- Supplied records
==========

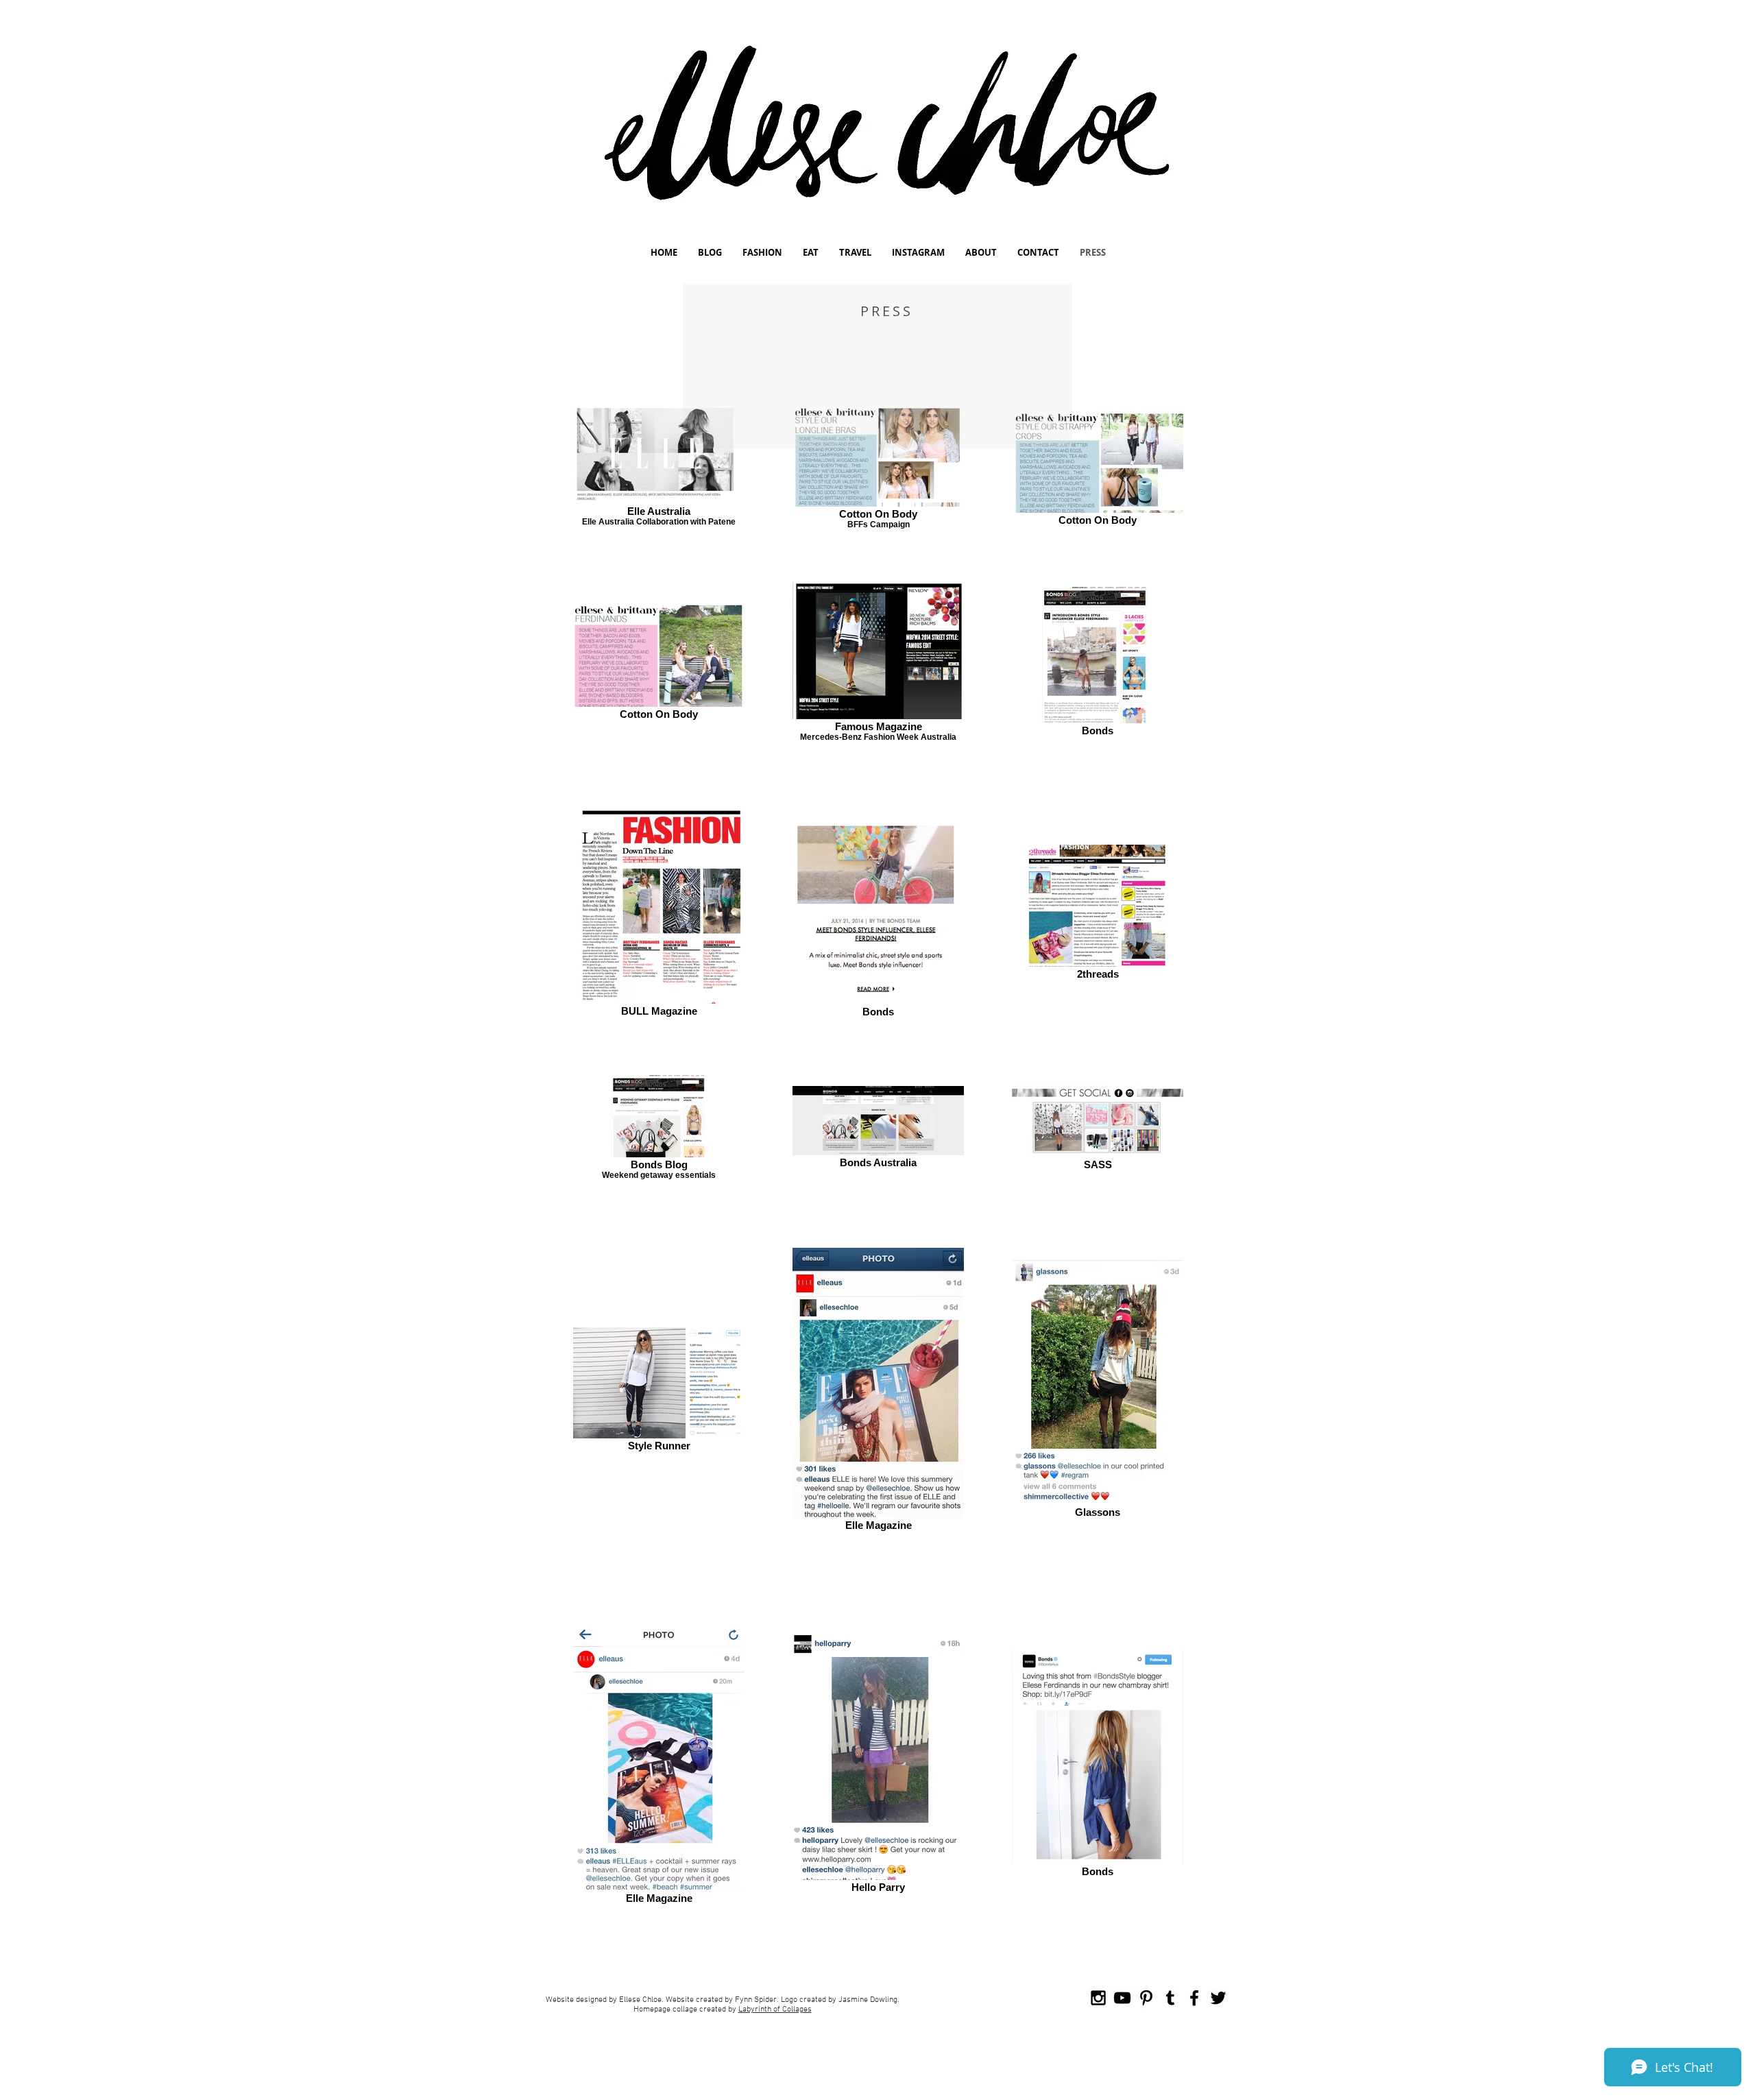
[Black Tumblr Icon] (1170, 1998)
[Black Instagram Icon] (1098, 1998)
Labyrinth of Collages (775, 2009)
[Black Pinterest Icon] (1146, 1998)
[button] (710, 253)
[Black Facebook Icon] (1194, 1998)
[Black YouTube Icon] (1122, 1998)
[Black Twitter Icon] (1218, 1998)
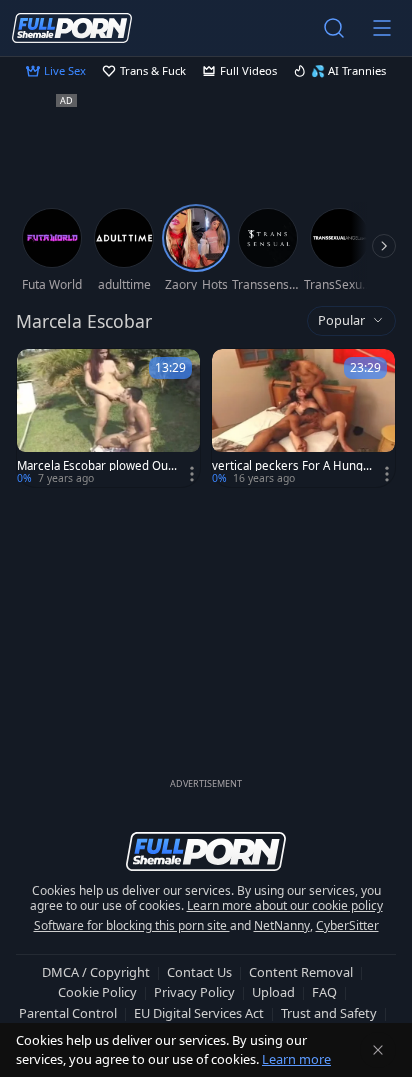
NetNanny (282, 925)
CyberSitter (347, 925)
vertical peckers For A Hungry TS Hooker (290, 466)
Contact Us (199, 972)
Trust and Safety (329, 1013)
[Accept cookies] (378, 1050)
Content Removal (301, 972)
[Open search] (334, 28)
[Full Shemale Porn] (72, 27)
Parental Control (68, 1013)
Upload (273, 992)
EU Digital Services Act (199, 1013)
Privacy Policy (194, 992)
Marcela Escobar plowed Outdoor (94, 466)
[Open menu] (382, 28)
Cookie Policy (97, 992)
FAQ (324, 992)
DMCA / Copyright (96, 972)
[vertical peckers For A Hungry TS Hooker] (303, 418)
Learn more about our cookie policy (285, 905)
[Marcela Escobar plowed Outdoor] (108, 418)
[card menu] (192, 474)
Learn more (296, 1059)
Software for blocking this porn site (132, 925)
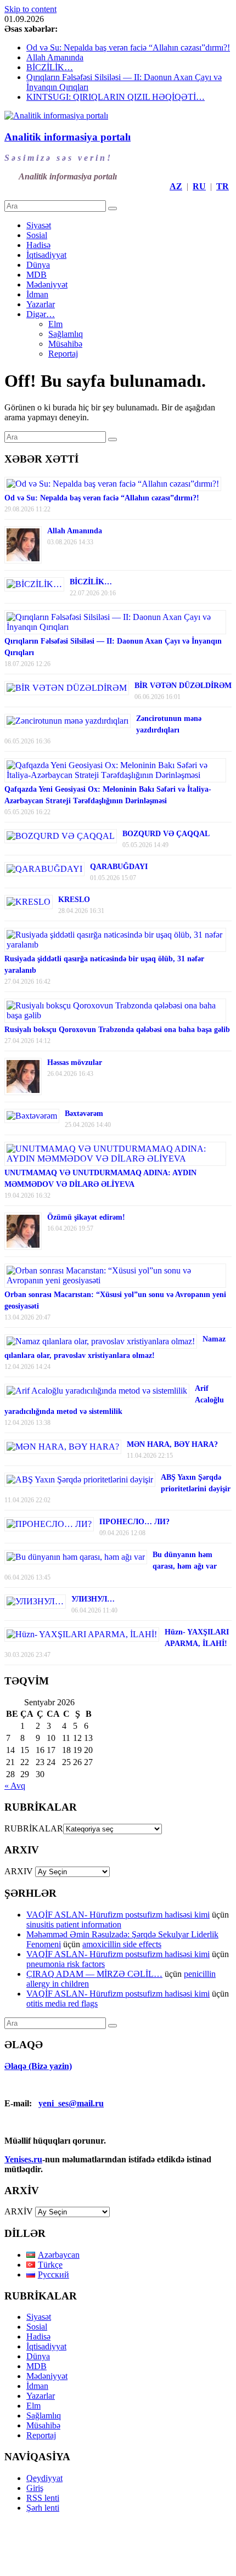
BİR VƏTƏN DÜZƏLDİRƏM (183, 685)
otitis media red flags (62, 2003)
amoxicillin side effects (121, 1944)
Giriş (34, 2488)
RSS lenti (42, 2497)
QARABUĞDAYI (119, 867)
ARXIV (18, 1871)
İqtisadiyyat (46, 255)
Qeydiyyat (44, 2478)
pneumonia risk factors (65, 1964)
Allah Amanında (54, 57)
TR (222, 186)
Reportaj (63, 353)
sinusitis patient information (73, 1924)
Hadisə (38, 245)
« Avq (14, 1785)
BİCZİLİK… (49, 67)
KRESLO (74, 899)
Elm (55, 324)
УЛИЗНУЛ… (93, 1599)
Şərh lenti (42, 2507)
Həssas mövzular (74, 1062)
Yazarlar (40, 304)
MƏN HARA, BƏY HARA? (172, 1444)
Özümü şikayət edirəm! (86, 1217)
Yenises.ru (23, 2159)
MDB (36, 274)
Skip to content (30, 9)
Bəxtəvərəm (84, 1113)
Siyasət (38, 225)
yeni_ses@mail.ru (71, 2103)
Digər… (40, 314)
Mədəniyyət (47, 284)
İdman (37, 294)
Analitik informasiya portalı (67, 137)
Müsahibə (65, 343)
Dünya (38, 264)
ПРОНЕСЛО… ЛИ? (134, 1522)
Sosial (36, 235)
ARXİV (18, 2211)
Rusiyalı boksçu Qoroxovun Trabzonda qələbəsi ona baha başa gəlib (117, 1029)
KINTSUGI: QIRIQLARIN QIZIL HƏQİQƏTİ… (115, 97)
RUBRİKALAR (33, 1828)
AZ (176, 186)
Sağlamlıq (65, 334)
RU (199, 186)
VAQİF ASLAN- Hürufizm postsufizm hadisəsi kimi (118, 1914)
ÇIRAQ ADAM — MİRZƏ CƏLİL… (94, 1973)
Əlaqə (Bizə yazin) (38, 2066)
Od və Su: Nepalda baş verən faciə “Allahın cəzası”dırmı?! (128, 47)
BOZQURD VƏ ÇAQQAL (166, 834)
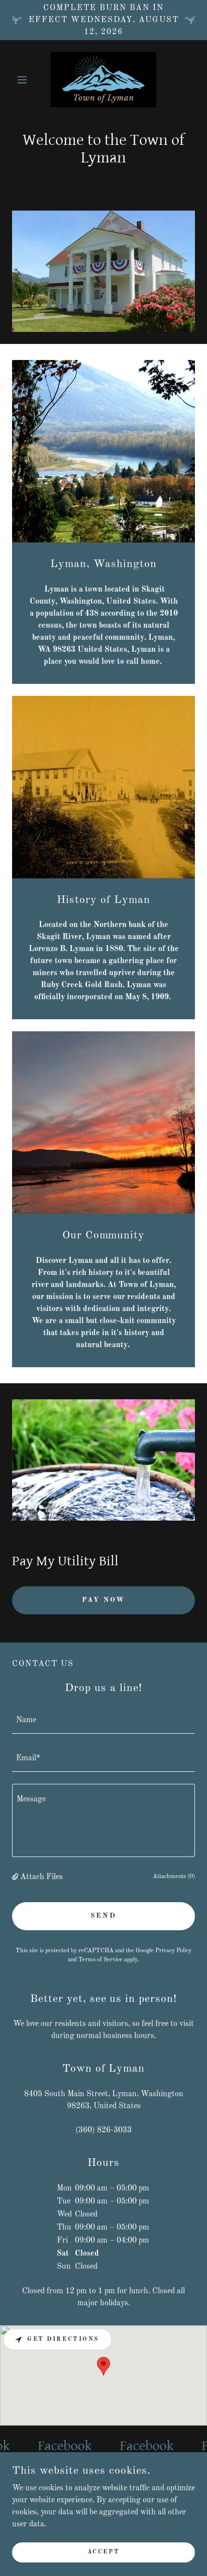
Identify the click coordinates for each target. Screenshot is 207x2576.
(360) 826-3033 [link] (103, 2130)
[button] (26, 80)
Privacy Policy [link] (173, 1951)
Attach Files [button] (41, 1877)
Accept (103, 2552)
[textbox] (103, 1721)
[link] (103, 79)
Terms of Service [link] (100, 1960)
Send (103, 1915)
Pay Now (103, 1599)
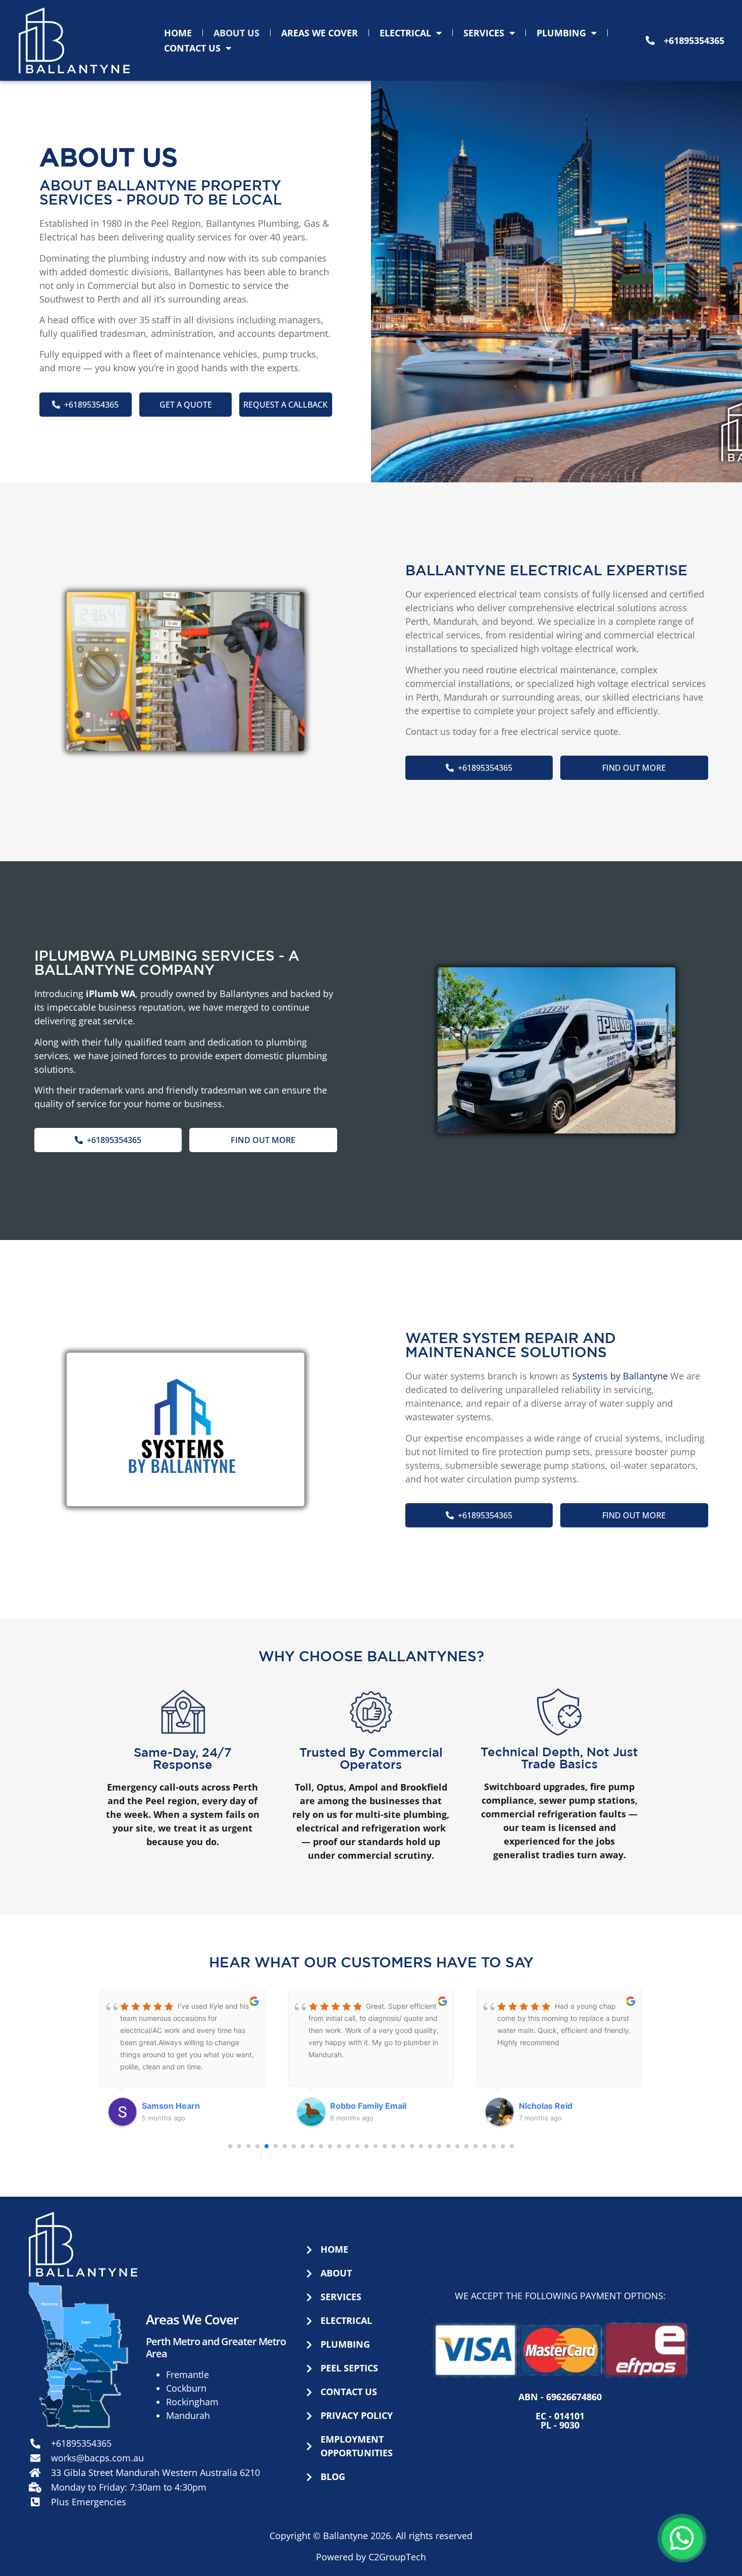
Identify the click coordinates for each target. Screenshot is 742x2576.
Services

==========

- What to do
Using the entries above, extract exactly the span from the line with "Yazarlar (40, 304)" to the line with "Rusiyalı boksçu Qoroxovun", both lines included; leave out everything else.

- Solved problem
Yazarlar (40, 304)
MƏN HARA, BƏY HARA? (172, 1444)
Özümü şikayət edirəm! (86, 1217)
Yenises.ru (23, 2159)
MDB (36, 274)
Skip to content (30, 9)
Bəxtəvərəm (84, 1113)
Siyasət (38, 225)
yeni_ses@mail.ru (71, 2103)
Digər… (40, 314)
Mədəniyyət (47, 284)
İdman (37, 294)
Analitik informasiya portalı (67, 137)
Müsahibə (65, 343)
Dünya (38, 264)
ПРОНЕСЛО… ЛИ? (134, 1522)
Sosial (36, 235)
ARXİV (18, 2211)
Rusiyalı boksçu Qoroxovun Trabzonda qələbəsi ona baha başa gəlib (117, 1029)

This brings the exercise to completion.